*** Opening Information provided ***

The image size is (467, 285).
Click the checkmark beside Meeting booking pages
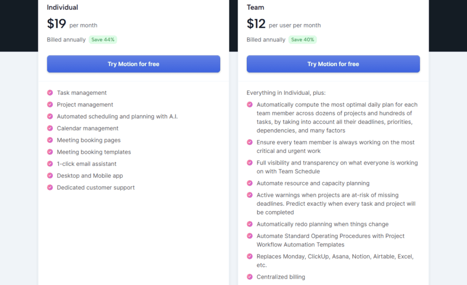click(x=50, y=140)
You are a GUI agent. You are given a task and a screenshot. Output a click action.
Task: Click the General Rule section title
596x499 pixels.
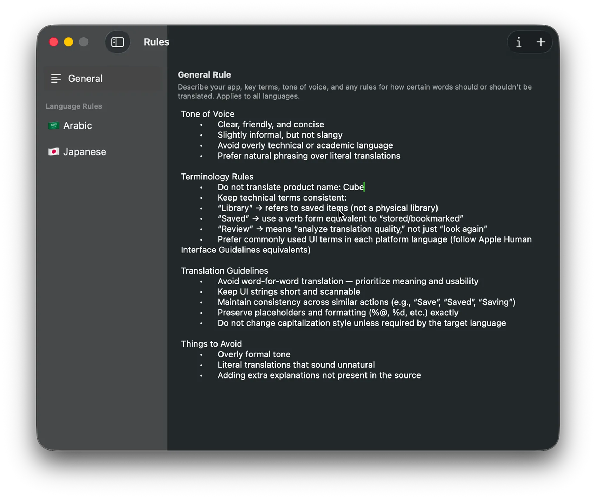tap(204, 75)
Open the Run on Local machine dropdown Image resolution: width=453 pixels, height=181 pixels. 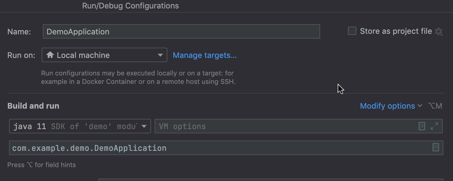pyautogui.click(x=104, y=55)
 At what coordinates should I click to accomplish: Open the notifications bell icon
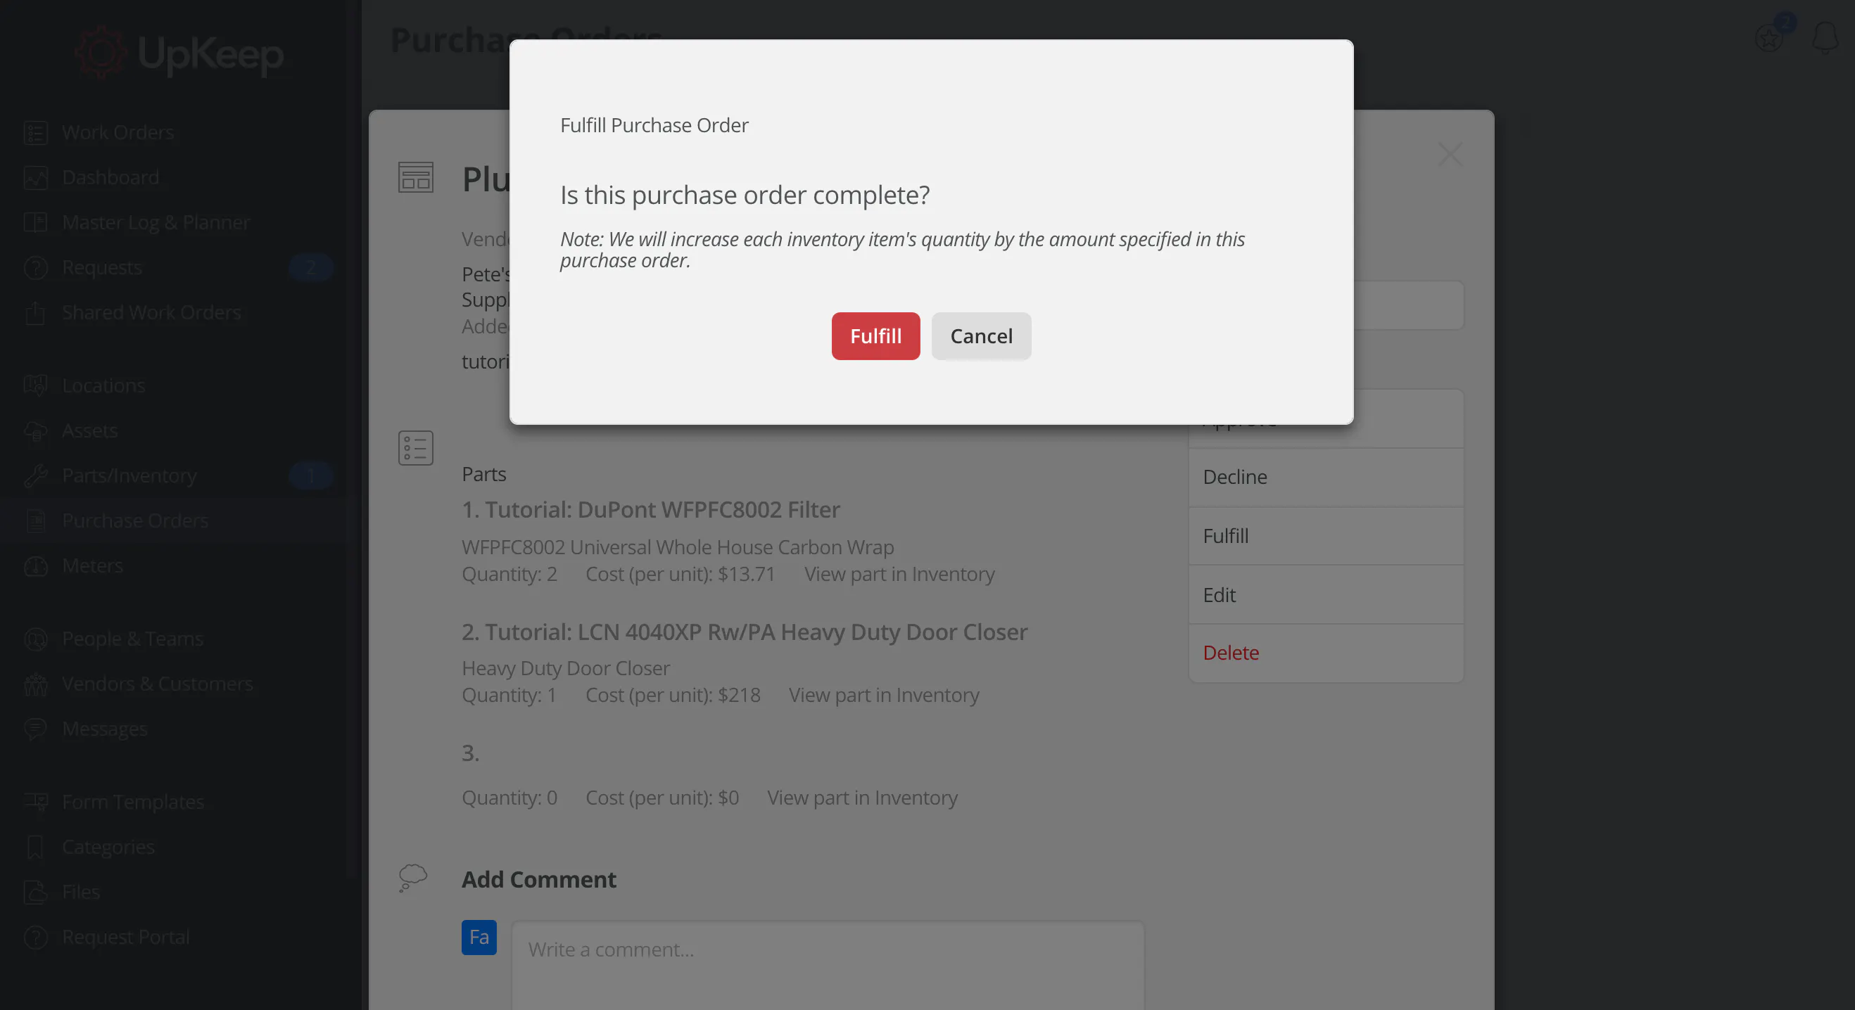1824,37
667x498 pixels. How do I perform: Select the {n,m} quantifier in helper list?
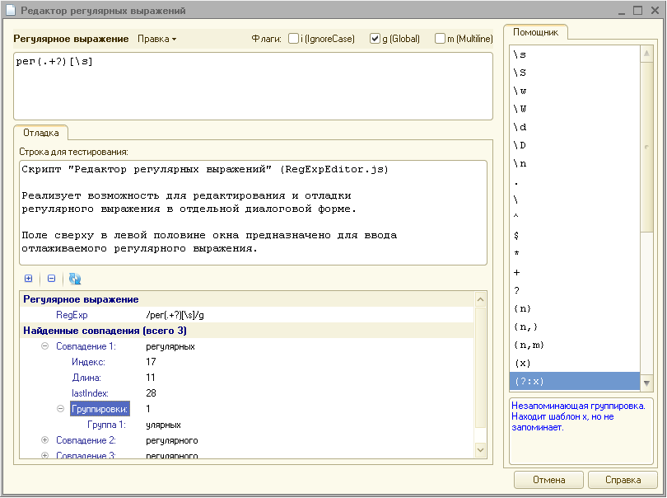(x=528, y=345)
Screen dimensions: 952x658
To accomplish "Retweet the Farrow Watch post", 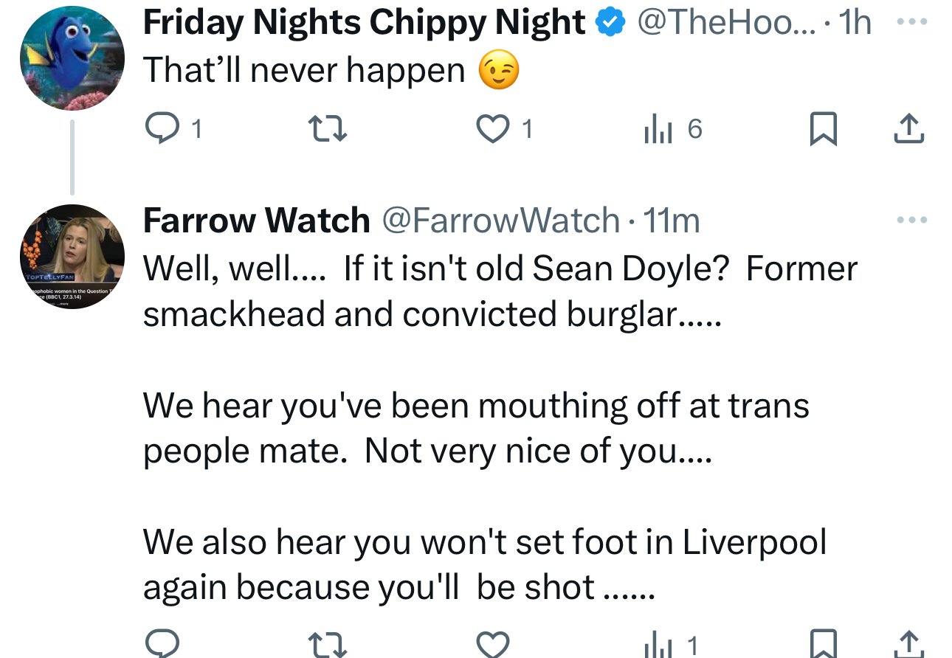I will pos(326,645).
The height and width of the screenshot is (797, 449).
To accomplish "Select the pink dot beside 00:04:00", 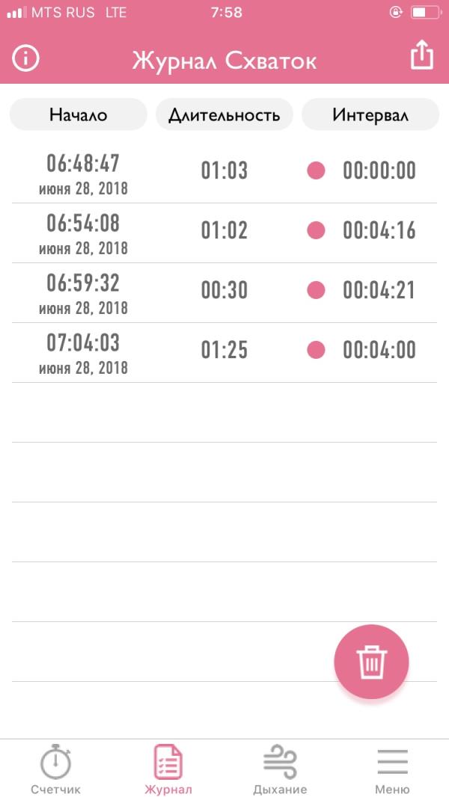I will (x=316, y=350).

*** Closing Information provided ***

■ **Work to complete**:
Find the string "screenshot" in the material above, and report every line where it occurs.

■ **Response**:
You are a GUI agent. You are given a task and a screenshot. Output a click action.
The height and width of the screenshot is (797, 449).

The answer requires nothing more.